The domino effect has seen sub-primes losses spill over into prime mortgages, credit cards, car finance and personal loan losses. It has hit residential property, commercial property, holiday homes, private equity borrowing and corporate lending. The impact in the property and financial markets has also had a knock-on effect on spending on the high street and is affecting every sector where people spend money. After years of very low consumer price inflation alongside high asset price inflation, we are now seeing the opposite: high consumer price inflation and asset price deflation. This is not good news for countries such as the UK and US where domestic consumer spending makes up the bulk of economic activity.
The domino effect is also evident across borders because problems in the US have had huge impacts in other countries.
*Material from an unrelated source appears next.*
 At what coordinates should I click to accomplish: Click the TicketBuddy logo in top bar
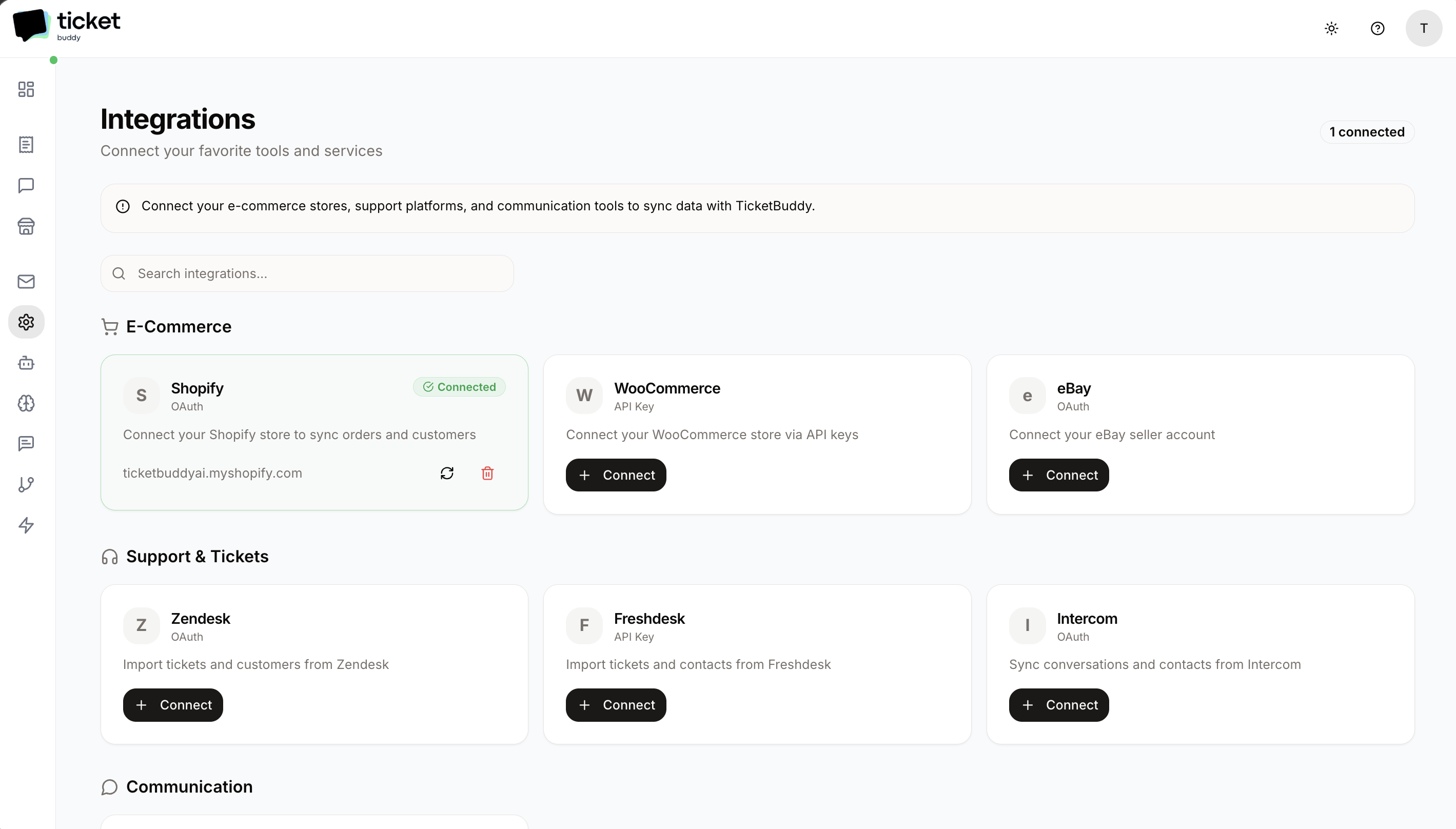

Swiss banks have written off billions from their investments, the Spanish property market has been left with a massive oversupply of stock it can’t shift, the Irish stock market has lost one third of its value since last summer because of its focus on financial and construction stocks and the UK is facing a crisis of confidence in the economy because the mortgage market has dried up.
According to some economists, Asian and Middle Eastern countries appear to have decoupled from the problems elsewhere but many of these countries have currencies that are pegged to the US Dollar. Prices are rising at above 10% per year in Saudi Arabi, Qatar and the UAE. Even with inflation raging at danger levels, these countries have been forced to lower interest rates as the US has done, even though their economies have been overheating. One wonders how long this anomaly can last before something snaps.
The financial world today is an incredibly complex array of different flows of money, it is all far more connected than people realise. Pensioners in Norway were shocked to find their retirement funds had been invested in US sub-prime mortgages. The residents of Vallejo, California, were definitely surprised when their town filed for bankruptcy in May this year, blaming a big decline in housing-related tax revenues. Confidence in property markets has taken a knock all over the world as investors have been painfully reminded that property prices are not a one-way bet. A common phrase in the financial world is “when the US sneezes, the rest of the world catches a cold.” This is still true today and the only cure for a world hooked on credit is for it to go ‘cold turkey’. Painful, but almost certainly necessary.